Solo reforzando nuestra Memoria podremos revertir este complejo presente que nos atraviesa. Solo con la Verdad de lo que nos ha sucedido podremos reconstruirnos para que no vuelvan al poder gobiernen autoritarios y sus cómplices civiles. Solo con Justicia podremos profundizar la construcción de nuestra Democracia.

A 48 años del golpe, la Memoria de nuestras y nuestros 30.000 sigue estando presente. Llevamos en alto sus banderas para volver a construir una Argentina, justa, inclusiva, soberana y solidaria. Una Argentina con Memoria, Verdad y Justicia.

Hoy Más que Nunca ¡Resiste la Memoria!
¡SON 30.000 Y ESTÁN PRESENTES!
¡Juicio y castigo a los genocidas y sus cómplices civiles!
¡Restitución de la identidad de las nietas y nietos apropiados!
¡Libertad a las presas y presos políticos!
¡Abajo el DNU y el protocolo antipiquete!
¡No al ajuste!

Los 26 detenidos desaparecidos en Luján

Jorge Elischer
Julio Navarro
Graciela Erramuspe
Vicente Pascarelli
Carlos Durán
José Orellana
Rosa María Cano
Carlos Fernández
Omar Siina
Ricardo Palazzo
Dardo Sebastián Dorronzoro
María de los Ángeles Torres
Georgina Simerman
Enrique Guerrero
Juan Carlos Barroso
Alcides Ramírez
Mónica Mignone
Raúl Aguirre
Hilda Vergara
Rubén Maggio
Arnaldo Buffa
Oscar Peralta
Irma Tardivo
Pedro Núñez
Raquel Mena
Pablo Alberto Finguerut

Día Nacional de la Memoria por la Verdad y la Justicia

Es el día en el que se conmemoran en nuestro país las muertes de miles de civiles producidas por la última dictadura militar que gobernó a la Argentina, autoproclamada Proceso de Reorganización Nacional. Fue justamente un 24 de marzo de 1976 cuando se produjo el Golpe de Estado que depuso al gobierno constitucional de María Estela Martínez de Perón, dando inicio a la dictadura militar más sangrienta de la historia argentina.

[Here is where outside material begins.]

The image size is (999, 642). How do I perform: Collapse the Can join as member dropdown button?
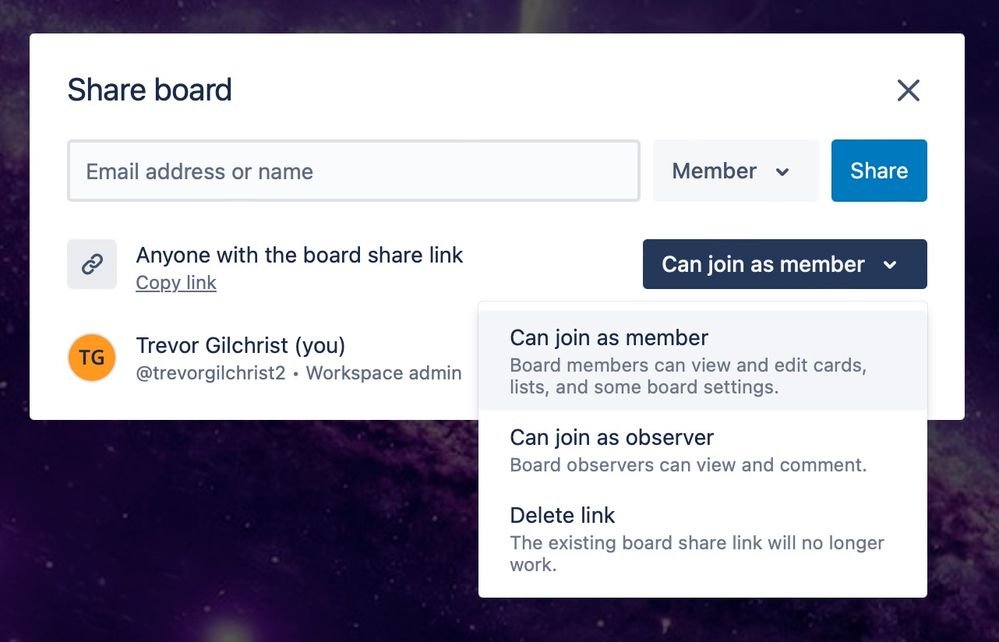coord(784,264)
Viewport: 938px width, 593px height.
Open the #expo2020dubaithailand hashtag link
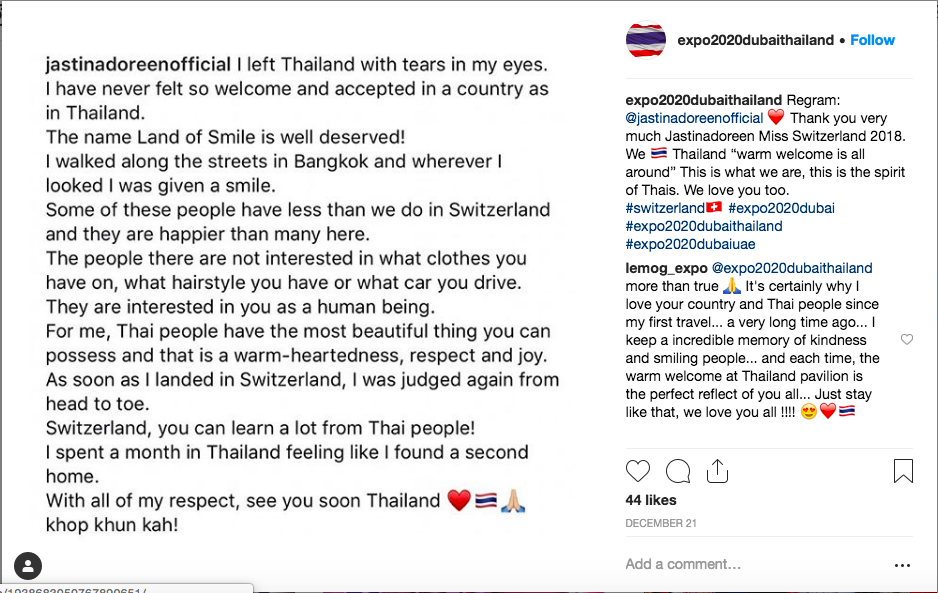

El 2 de agosto de 2002, el Congreso de la Nación Argentina promulgó la Ley 25.633, creando el Día Nacional de la Memoria por la Verdad y la Justicia con el fin de conmemorar a las víctimas, pero sin darle categoría de día no laborable. Tres años después, durante la gestión del presidente Néstor Kirchner, se impulsó desde el mismo Poder Ejecutivo Nacional que la fecha se convirtiera en un día no laborable e inamovible.

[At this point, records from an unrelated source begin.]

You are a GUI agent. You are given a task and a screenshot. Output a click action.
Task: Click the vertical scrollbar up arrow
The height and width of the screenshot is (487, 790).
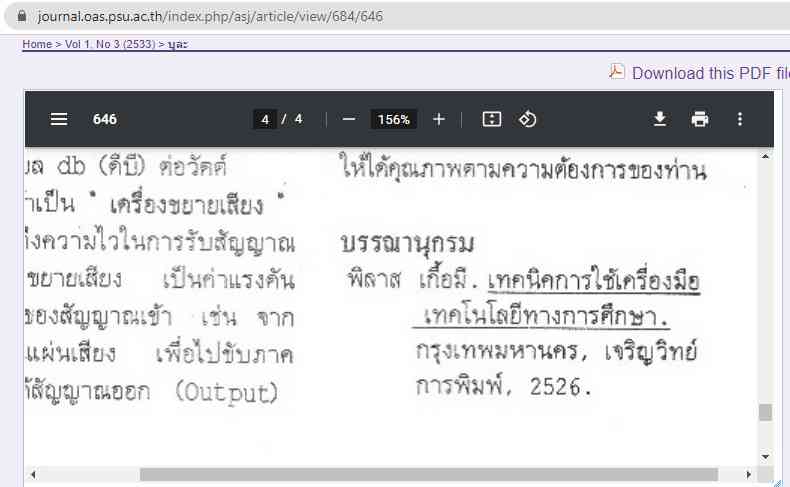coord(765,156)
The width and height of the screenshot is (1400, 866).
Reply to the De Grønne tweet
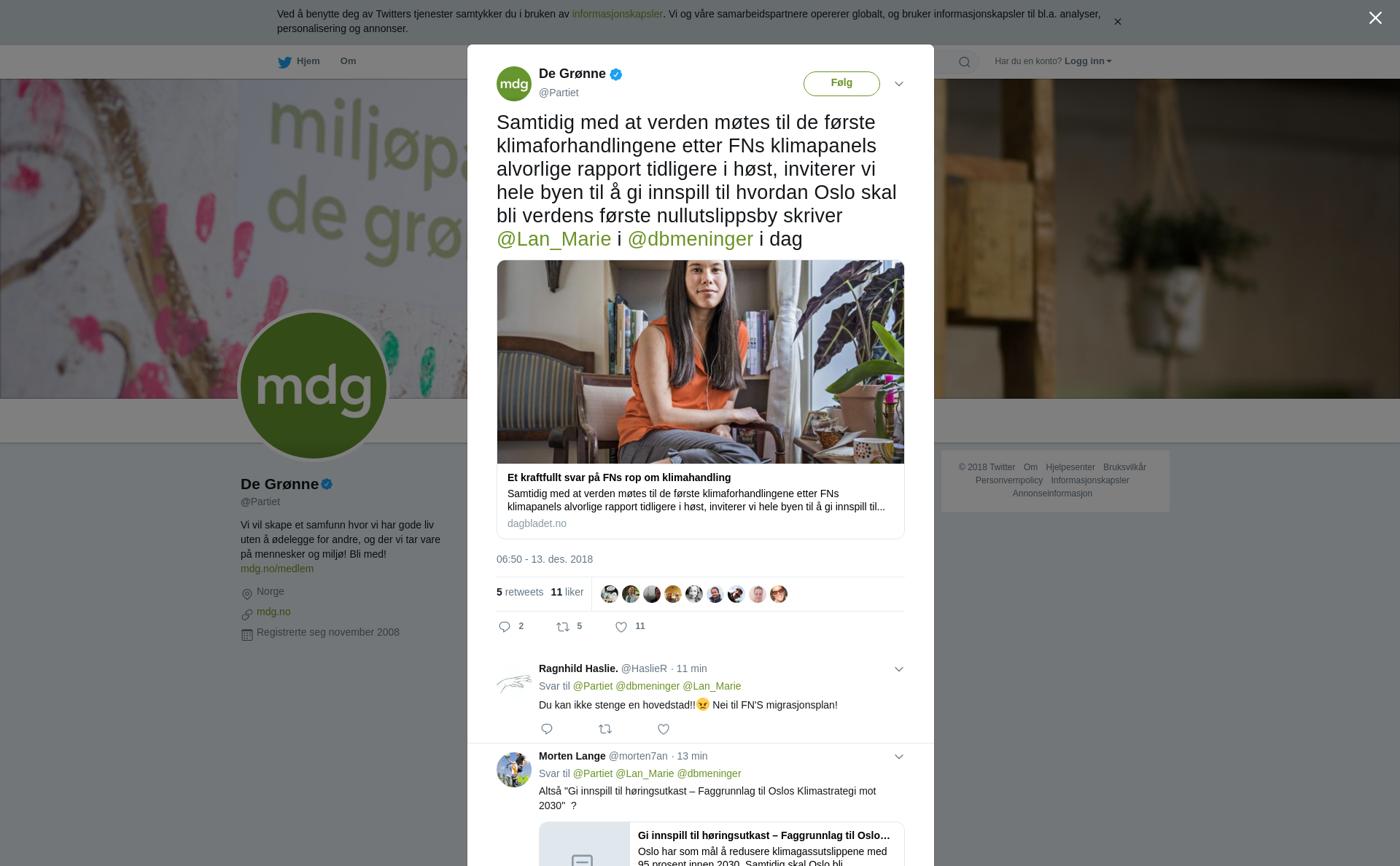[x=505, y=627]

A raíz de ello se produjo un debate, en el cual opositores al proyecto enviado por el Poder Ejecutivo recalcaron que al ser feriado nacional pretendía una festividad, mientras el oficialismo sostuvo que “no hay posibilidad de que ninguno pueda ignorar el hecho”.

Finalmente, con el apoyo de Organizaciones de Derechos Humanos como Abuelas de Plaza de Mayo y Madres de Plaza de Mayo, el proyecto se convirtió en Ley.

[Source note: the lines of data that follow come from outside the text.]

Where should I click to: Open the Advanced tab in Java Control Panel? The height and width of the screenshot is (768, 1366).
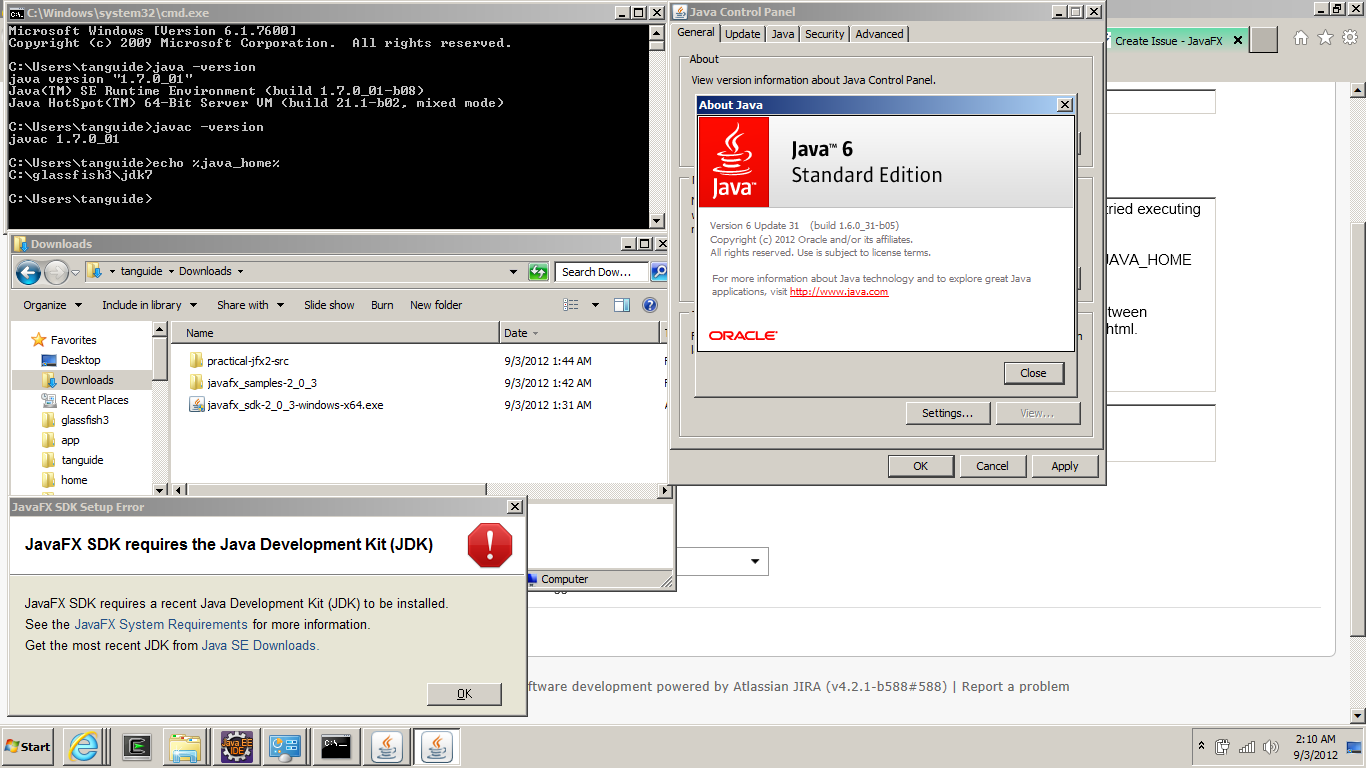[x=879, y=34]
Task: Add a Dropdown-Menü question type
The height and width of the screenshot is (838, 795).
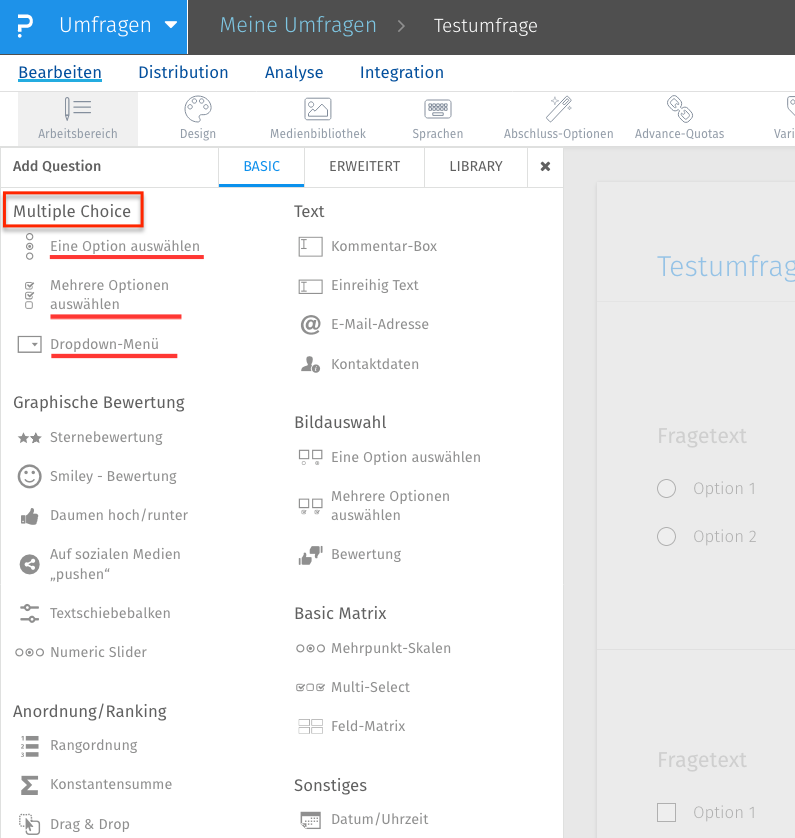Action: pos(104,344)
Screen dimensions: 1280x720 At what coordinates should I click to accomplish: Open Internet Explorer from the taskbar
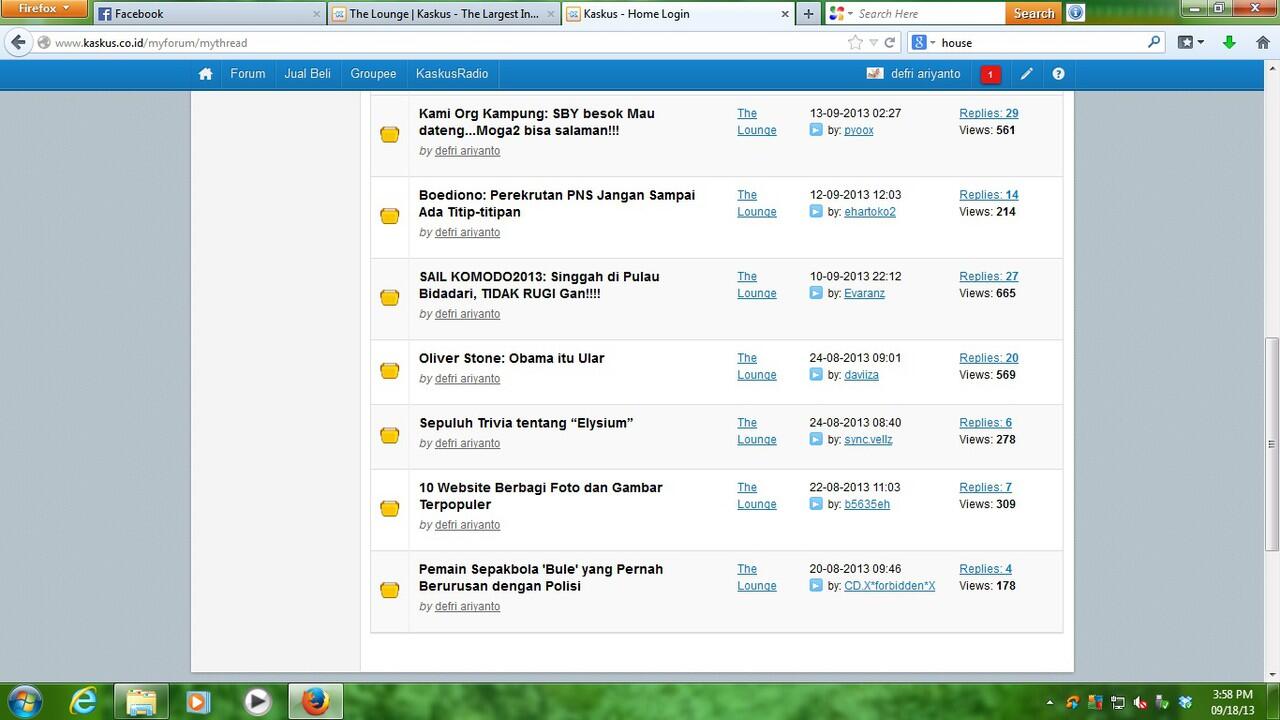click(x=82, y=701)
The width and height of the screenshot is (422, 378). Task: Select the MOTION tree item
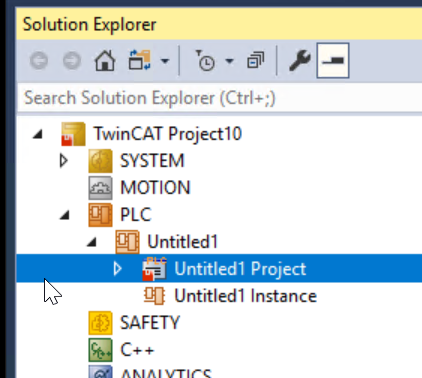tap(155, 188)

En 2017, el expresidente Mauricio Macri mediante un Decreto de Necesidad y Urgencia (DNU), ordenó que el feriado sea movible. La decisión fue ampliamente criticada por Organismos de Derechos Humanos, sus propios aliados del gobierno nacional y la población en general.

Y la presión social por conservar una fecha que ya es icónica en las efemérides argentinas, logró que se diera marcha atrás con el DNU y se conservara en su fecha original.